死体になってくれていた鹿島くんは、そんなことを言いながら私を抱き締めてきた。相変わらずドキドキするし顔は熱いし、やはり役だとしてもまともに鹿島くんといちゃいちゃできるわけがない。

「結局照れまくってヒロインやるのに向いてねぇみたいだしなぁ」
「鹿島くんのこのイケメン顔に慣れろって方が無理なんですよ…」
「慣れてくれたら私と恋に落ちる幸せなお姫様になれるのに」

野崎くんの考えた王道ラブロマンスで鹿島くんのお姫様になってみたい気持ちはある。しかし私の演技力では、他にお姫様になりたい部員の子達を差し置いて私がお姫様になるなんてこと、できそうにない。

「残念だなー…」
「それなら、役なんかじゃなくて、本当に私のたった一人のお姫様になってみるかい?」

鹿島くんは私の目を見つめ、頬を撫でながら口説いてきた。普段からこんなことしてもらえるなら、わざわざお姫様役なんかにならなくてもいいのかもしれない。

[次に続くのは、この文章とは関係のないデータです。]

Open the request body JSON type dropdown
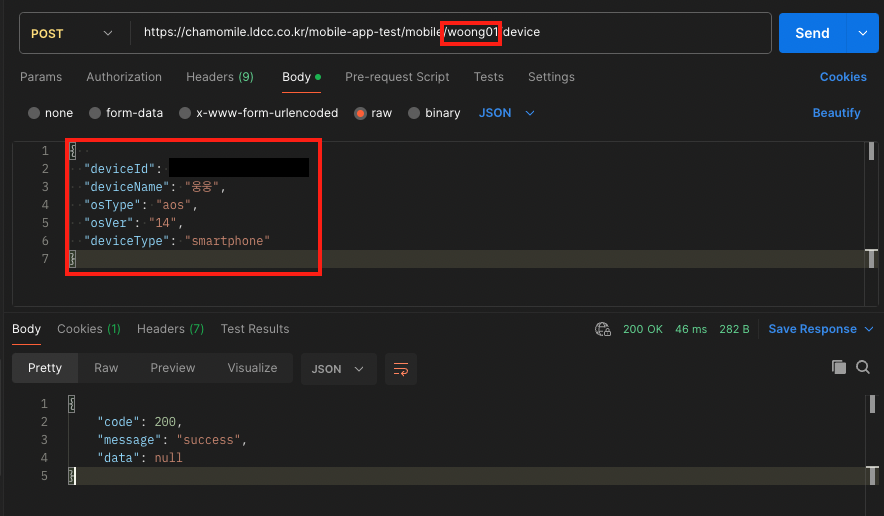This screenshot has height=516, width=884. click(507, 113)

「それはそれで楽しそうだけど、鹿島くんは女の子のことみーんなお姫様って呼ぶからやだ」
「じゃあ椿ちゃんのことだけお姫様って呼んで、他の子は子猫ちゃんとでも呼べばいいかな、お姫様?」
「…そんなチャラい王子のお姫様にはなりたくない」

鹿島王子のことは好きだしイケメンだと思うから照れるけど、どう足掻いても友達以外の関係にはなりたくないな。